For the data below, restate word for word only the lines from the line containing "Task: Toggle the Safari sidebar" through the line containing "Screen dimensions: 350x237", both ends included.

(Data extracted from a collection)
______________________________
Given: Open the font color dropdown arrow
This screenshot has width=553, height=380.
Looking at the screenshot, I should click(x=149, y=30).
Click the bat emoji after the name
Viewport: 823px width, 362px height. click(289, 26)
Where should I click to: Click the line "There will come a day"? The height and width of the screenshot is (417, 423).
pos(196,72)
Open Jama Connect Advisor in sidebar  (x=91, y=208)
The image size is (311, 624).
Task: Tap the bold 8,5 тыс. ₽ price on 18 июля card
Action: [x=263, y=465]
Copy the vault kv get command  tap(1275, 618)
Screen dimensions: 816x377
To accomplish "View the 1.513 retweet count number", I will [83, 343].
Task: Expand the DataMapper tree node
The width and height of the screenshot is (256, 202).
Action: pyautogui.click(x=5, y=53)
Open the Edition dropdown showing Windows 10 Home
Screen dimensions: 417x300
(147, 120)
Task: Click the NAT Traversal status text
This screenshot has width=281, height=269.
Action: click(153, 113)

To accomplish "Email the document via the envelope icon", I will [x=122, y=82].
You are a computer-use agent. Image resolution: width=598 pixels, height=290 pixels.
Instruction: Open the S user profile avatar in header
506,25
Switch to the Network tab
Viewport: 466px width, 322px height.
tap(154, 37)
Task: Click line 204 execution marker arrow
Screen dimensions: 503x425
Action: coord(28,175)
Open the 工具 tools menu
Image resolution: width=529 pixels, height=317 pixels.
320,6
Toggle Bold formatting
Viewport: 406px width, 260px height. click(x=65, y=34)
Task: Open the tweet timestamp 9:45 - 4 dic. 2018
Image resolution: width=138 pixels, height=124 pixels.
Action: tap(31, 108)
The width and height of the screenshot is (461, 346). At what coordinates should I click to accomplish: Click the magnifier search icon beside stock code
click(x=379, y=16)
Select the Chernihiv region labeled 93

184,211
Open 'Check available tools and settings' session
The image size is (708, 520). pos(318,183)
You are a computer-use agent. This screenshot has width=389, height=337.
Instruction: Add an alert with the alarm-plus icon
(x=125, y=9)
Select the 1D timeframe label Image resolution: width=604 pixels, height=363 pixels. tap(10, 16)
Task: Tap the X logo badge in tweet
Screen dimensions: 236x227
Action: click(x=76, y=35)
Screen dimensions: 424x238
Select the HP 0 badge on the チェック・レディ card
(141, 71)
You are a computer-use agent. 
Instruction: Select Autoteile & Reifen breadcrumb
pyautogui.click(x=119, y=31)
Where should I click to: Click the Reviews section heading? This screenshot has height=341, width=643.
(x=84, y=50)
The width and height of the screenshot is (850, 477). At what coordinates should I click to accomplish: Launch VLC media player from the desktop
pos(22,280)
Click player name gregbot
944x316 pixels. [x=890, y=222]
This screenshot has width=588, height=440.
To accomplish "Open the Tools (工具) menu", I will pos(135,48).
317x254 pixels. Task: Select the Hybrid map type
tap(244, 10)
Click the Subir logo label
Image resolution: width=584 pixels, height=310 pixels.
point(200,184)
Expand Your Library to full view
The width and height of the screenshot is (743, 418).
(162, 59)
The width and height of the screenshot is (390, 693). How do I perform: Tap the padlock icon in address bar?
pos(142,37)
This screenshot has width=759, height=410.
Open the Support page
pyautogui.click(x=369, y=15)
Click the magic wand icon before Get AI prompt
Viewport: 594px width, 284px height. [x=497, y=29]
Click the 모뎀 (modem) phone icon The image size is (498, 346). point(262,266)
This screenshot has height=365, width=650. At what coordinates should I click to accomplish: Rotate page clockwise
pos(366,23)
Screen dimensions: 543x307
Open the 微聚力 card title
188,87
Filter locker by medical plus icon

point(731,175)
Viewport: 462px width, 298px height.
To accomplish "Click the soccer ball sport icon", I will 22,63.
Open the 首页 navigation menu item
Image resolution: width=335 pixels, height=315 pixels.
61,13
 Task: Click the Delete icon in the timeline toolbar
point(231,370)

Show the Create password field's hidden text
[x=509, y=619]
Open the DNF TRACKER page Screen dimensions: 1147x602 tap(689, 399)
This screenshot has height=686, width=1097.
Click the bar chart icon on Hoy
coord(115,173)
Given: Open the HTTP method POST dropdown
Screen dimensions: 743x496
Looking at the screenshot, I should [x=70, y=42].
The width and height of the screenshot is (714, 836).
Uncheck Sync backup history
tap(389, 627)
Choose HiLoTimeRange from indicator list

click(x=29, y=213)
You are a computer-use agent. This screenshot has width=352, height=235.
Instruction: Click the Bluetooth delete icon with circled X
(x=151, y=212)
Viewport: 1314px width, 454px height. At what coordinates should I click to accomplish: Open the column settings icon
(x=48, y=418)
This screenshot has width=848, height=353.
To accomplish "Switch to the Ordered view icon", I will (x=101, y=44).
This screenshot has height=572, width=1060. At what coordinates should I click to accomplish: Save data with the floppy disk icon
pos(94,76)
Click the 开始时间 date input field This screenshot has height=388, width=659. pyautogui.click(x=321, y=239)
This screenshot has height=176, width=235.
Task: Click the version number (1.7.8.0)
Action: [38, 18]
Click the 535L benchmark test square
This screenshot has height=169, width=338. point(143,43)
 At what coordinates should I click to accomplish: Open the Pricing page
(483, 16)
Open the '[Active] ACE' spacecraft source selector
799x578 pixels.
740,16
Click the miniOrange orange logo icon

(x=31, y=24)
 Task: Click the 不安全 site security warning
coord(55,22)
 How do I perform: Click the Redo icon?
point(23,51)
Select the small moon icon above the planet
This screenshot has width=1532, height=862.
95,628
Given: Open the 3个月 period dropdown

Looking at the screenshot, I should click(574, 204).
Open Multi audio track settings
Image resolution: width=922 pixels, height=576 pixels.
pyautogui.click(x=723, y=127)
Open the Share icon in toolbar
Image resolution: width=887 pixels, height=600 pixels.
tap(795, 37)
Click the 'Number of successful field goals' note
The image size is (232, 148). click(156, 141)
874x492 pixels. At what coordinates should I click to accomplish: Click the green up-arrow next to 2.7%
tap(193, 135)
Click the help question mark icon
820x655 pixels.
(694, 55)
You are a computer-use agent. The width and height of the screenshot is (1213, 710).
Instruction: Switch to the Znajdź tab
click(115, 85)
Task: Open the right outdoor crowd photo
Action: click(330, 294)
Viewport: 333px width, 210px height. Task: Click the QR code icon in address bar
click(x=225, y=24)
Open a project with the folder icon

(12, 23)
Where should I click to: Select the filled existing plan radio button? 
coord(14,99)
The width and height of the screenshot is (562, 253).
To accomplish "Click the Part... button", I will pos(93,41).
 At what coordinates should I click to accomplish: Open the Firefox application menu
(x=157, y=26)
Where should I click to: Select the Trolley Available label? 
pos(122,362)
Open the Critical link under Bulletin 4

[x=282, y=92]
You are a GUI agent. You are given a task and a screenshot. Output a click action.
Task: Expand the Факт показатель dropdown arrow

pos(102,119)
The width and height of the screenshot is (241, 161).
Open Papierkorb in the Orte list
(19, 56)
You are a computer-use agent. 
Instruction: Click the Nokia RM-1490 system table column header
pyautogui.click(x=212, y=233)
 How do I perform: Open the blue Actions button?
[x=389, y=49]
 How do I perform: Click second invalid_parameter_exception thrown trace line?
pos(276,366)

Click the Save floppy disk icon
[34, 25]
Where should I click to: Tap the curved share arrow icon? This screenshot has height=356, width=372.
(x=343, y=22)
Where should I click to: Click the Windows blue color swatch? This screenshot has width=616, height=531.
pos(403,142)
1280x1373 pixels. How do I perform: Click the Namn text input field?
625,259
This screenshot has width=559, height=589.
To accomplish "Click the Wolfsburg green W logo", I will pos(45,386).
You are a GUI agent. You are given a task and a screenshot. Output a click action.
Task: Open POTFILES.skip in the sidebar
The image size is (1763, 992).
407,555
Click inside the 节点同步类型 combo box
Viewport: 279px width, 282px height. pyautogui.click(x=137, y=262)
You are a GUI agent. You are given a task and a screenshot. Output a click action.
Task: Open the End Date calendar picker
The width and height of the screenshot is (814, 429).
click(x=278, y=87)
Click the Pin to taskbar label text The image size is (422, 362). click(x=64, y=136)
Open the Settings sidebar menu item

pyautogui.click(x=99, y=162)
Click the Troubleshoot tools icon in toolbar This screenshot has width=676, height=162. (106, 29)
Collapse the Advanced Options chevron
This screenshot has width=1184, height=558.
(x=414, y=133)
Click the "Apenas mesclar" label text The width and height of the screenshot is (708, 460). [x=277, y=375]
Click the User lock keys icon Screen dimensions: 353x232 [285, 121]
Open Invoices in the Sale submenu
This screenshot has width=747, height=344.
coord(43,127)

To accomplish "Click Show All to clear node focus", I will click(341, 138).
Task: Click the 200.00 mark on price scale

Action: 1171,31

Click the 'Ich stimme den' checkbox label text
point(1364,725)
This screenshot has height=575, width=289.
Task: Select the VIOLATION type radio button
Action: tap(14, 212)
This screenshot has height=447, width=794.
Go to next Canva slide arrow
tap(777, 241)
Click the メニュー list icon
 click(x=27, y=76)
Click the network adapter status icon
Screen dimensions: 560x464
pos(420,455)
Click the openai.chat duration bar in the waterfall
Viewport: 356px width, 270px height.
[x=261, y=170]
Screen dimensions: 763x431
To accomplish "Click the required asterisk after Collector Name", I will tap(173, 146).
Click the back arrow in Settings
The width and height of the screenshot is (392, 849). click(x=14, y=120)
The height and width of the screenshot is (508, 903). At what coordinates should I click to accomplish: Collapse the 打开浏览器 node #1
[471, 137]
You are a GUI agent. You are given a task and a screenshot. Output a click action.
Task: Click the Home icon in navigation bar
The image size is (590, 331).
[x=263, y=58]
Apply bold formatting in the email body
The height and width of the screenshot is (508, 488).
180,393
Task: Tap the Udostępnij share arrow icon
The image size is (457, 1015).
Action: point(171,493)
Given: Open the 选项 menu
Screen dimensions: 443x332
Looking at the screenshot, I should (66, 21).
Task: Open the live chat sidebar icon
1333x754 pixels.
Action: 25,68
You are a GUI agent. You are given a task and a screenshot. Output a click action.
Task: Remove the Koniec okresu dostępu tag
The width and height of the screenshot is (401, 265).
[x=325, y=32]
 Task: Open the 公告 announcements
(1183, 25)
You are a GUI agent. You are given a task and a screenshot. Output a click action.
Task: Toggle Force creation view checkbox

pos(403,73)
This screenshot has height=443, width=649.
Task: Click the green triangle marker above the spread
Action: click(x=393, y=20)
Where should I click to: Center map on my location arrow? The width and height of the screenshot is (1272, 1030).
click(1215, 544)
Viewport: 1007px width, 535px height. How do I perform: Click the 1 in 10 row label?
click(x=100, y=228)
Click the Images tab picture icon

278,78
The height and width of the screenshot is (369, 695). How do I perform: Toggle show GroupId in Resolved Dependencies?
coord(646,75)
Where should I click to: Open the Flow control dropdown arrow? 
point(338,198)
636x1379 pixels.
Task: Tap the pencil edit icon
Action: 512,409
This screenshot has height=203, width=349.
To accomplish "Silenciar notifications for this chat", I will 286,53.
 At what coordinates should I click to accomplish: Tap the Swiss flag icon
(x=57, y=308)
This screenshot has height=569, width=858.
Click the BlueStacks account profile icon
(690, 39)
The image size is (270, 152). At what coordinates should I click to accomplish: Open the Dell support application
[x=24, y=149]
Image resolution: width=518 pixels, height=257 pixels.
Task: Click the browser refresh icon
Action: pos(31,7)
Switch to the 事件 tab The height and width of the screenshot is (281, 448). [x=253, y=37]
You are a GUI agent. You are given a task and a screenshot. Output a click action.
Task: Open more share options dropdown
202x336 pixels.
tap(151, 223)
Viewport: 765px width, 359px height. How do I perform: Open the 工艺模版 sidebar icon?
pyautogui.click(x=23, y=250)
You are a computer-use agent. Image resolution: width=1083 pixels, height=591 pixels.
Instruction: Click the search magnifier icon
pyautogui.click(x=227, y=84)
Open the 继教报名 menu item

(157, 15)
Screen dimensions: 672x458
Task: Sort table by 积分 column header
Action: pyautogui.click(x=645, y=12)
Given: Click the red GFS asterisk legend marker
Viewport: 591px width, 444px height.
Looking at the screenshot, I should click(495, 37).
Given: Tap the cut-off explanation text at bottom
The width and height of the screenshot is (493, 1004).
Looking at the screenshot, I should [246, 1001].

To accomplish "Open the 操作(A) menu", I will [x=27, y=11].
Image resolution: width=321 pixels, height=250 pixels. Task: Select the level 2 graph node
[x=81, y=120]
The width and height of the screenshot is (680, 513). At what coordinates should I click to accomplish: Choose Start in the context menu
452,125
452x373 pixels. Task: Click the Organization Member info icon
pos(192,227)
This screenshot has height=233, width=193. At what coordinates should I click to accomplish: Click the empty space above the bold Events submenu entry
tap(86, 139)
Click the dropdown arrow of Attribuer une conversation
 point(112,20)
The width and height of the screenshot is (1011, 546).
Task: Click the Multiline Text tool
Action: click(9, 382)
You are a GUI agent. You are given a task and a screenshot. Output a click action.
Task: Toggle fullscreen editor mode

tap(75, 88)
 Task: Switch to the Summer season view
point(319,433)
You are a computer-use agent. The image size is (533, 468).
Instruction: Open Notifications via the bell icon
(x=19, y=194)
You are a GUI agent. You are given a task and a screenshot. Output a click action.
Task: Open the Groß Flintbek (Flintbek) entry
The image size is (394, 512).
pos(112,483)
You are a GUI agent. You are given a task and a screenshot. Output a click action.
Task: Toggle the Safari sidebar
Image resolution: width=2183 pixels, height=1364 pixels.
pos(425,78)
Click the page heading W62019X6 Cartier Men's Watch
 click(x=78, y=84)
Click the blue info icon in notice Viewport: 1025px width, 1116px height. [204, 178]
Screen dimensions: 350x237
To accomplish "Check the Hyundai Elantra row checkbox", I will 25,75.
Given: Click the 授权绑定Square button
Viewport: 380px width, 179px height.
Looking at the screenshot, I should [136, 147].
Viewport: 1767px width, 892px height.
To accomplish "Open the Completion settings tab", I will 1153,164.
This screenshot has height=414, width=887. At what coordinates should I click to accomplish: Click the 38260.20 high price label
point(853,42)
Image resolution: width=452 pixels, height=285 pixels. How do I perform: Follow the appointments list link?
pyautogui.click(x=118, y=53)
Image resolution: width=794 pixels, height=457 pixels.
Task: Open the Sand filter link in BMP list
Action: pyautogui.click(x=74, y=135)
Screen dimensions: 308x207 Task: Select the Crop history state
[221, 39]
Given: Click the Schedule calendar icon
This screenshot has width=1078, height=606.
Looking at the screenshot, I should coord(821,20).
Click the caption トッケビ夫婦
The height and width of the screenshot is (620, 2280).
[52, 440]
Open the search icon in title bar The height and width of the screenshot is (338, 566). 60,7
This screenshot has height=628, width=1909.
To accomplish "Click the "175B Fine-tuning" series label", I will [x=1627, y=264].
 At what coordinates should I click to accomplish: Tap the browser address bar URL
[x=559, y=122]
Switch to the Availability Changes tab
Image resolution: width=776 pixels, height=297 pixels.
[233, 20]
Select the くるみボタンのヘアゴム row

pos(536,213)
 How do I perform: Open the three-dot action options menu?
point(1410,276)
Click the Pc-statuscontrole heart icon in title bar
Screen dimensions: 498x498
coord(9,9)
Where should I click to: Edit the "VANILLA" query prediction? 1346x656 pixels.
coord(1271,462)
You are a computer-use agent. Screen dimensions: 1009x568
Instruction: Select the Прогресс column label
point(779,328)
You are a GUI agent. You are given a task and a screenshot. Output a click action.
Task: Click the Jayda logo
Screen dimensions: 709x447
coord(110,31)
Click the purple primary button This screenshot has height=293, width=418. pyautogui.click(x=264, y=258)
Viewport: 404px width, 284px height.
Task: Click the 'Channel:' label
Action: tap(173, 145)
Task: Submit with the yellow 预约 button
______________________________
COMPLETED TASK.
Task: Toggle the Safari sidebar
Image resolution: width=2183 pixels, height=1364 pixels.
pos(425,78)
Click the page heading W62019X6 Cartier Men's Watch
 click(x=78, y=84)
Click the blue info icon in notice Viewport: 1025px width, 1116px height. [204, 178]
Screen dimensions: 350x237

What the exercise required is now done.